Sometimes a picture of reality is formed from the accumulation of many small data points, perhaps insignificant in themselves, but together forming a compelling impression.  I wanted to share a couple of interesting reference points I’ve come across in relation to China’s real estate market, and the question of whether there’s a bubble in that market.

The first is a fascinating interview I read in this month’s (January) issue of China International Business magazine with Zhang Xin, the CEO of SOHO China.  Zhang is one of the best-known women in Chinese business, and her company is one of the country’s leading property developers, listed on the Hong Kong stock exchange (SEHK: 410).  She is unambiguous in her belief that her industry is in the midst of a bubble:

We don’t really have a view on when it will end; [but] we do have a view that this is a bubble.  Real estate is very much driven by government policy.  This year we have RMB 4 trillion through the stimulus package, another RMB 6 trillion from municipal bonds, another RMB 10 trillion from bank loans.  We have RMB 20 trillion in the system and it all finds its way to real estate.  If the government next year decides to continue the relaxed monetary policy the market will continue like this, regardless of whether this is wasteful investment or not — people will still buy and we will still be building and selling.

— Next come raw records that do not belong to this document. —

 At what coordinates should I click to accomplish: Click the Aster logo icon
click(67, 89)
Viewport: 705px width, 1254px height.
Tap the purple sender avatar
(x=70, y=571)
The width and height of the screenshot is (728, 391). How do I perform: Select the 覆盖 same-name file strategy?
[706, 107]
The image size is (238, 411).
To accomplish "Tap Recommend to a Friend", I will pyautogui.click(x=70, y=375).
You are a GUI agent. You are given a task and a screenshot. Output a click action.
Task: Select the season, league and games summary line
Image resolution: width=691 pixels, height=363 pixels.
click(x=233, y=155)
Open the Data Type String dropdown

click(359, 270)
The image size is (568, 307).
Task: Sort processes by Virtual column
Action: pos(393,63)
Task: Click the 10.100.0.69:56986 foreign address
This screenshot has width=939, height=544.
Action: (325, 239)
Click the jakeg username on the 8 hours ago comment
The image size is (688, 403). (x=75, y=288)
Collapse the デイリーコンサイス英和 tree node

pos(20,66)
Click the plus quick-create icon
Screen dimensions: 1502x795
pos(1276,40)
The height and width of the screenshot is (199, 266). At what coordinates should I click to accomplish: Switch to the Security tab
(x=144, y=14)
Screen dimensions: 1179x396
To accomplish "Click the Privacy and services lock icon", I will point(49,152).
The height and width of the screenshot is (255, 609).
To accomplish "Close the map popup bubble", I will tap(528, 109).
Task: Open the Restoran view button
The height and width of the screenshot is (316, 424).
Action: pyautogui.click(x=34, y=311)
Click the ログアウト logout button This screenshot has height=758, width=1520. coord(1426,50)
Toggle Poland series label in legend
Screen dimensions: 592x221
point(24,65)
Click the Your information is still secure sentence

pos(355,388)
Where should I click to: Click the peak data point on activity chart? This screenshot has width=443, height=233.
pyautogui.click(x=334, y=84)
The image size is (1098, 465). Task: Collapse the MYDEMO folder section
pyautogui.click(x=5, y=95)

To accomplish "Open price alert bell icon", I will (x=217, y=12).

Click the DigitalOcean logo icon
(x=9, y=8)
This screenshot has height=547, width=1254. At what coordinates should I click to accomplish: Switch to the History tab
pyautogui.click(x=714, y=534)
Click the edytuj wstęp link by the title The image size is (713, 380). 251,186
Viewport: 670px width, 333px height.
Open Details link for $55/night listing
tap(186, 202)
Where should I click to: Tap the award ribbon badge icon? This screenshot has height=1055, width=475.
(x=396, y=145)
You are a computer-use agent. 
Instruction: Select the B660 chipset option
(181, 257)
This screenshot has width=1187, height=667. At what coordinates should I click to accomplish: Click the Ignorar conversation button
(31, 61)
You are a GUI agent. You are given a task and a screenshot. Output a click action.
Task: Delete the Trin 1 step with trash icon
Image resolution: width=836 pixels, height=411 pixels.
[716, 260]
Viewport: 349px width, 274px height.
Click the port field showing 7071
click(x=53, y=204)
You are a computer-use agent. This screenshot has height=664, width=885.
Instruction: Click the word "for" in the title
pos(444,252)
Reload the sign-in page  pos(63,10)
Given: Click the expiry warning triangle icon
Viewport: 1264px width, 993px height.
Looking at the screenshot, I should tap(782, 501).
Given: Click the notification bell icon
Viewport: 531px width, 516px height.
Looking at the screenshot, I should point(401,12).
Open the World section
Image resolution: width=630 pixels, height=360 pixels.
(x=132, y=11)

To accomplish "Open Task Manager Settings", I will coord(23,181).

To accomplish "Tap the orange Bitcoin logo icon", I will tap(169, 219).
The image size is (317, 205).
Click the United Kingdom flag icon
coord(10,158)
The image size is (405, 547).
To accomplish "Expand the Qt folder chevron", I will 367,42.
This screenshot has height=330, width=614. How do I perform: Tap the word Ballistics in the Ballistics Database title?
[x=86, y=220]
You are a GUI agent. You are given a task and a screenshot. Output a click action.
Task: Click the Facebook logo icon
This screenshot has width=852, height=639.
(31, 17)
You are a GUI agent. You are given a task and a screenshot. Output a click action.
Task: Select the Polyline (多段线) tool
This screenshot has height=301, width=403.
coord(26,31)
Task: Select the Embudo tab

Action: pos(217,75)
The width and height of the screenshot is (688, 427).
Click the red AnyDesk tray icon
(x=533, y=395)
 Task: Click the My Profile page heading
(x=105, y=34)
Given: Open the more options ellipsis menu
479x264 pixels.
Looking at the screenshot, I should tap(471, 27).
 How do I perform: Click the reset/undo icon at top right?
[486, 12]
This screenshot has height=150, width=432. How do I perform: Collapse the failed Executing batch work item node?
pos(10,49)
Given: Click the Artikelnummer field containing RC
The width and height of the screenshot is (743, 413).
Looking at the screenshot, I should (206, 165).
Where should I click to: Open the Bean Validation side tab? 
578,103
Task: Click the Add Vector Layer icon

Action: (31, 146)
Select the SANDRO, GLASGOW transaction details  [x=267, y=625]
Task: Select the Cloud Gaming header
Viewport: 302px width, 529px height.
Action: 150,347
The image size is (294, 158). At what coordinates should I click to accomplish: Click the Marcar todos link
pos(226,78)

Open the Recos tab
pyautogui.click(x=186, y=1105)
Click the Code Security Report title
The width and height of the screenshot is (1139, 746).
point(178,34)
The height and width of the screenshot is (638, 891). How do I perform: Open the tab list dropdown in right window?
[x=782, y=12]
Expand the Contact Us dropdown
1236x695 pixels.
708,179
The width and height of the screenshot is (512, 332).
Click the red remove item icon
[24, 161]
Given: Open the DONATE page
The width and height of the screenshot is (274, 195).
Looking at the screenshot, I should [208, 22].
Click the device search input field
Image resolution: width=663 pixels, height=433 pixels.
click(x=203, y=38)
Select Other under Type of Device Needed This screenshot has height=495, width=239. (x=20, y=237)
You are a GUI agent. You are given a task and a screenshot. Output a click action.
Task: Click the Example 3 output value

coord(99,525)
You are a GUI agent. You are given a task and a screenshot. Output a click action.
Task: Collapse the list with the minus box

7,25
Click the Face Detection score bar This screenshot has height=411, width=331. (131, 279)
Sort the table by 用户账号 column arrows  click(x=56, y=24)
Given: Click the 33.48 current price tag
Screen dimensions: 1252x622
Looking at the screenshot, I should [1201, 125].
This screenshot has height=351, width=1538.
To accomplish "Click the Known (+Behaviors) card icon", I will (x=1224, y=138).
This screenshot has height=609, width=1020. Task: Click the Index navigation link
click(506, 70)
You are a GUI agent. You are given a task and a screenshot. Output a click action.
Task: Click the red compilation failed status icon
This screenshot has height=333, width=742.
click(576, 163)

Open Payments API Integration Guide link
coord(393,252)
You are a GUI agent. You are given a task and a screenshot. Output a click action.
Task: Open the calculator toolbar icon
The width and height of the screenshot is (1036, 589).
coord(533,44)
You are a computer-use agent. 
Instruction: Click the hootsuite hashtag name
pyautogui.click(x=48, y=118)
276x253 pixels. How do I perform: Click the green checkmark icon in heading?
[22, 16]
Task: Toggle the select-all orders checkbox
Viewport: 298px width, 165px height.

These buildings are not fully occupied and people should be worried about it.  I am sure the government is worried about it, but what do you do, they want the stimulus and if you want to create jobs then this is a by-product.

[Not to detract from her point, but I should note that I tally the total influx of funds somewhat differently.  I think she is double-counting the RMB 4 trillion government stimulus, which was funded half by bank lending and half by municipal bonds.  The combined figure, as I calculate it, is more like RMB 16 trillion, or US$2.4 trillion.]

In particular, Zhang points to the role of State-Owned Enterprises (SOEs) — flush with cash from stimulus lending, many of them with no prior experience in the real estate sector — in bidding up prices:

SOEs can be irrational.  CEOs of SOEs have short tenures and often they are not quite matching with their responsibilities so their decisions can be short term focused.  If you know that your tenure is only three years you want to maximize your achievements, so whether you buy this land at the highest price doesn’t matter because [it is] only finished down the road — and you are no longer there.  That is why we are worried.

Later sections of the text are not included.